TASK DATA

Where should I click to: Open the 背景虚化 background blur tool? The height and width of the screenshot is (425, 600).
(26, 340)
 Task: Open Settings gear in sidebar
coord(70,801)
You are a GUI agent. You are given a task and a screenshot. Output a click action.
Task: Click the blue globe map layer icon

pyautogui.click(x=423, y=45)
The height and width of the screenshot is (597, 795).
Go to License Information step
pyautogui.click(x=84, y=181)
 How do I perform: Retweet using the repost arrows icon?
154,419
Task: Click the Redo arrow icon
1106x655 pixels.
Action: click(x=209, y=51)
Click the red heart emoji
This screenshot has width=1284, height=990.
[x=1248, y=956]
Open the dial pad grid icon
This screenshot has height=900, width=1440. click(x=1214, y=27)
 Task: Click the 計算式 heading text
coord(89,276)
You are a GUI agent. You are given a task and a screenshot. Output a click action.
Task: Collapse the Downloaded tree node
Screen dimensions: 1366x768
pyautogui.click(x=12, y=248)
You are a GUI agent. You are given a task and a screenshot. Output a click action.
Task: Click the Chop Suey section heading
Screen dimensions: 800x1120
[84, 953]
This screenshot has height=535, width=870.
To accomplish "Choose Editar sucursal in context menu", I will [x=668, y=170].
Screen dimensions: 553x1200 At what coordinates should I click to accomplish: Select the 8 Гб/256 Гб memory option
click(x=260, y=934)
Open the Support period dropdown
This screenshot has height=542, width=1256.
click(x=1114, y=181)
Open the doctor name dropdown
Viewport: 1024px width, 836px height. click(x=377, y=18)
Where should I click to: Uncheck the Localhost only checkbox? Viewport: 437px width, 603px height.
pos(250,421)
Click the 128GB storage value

EXERCISE REQUIREMENTS
Lines from the one containing "Open the doctor name dropdown" through the last line of the records, restated word for word: that is the whole response.

RESULT FOR THIS EXERCISE
Open the doctor name dropdown
Viewport: 1024px width, 836px height. click(x=377, y=18)
Where should I click to: Uncheck the Localhost only checkbox? Viewport: 437px width, 603px height.
pos(250,421)
Click the 128GB storage value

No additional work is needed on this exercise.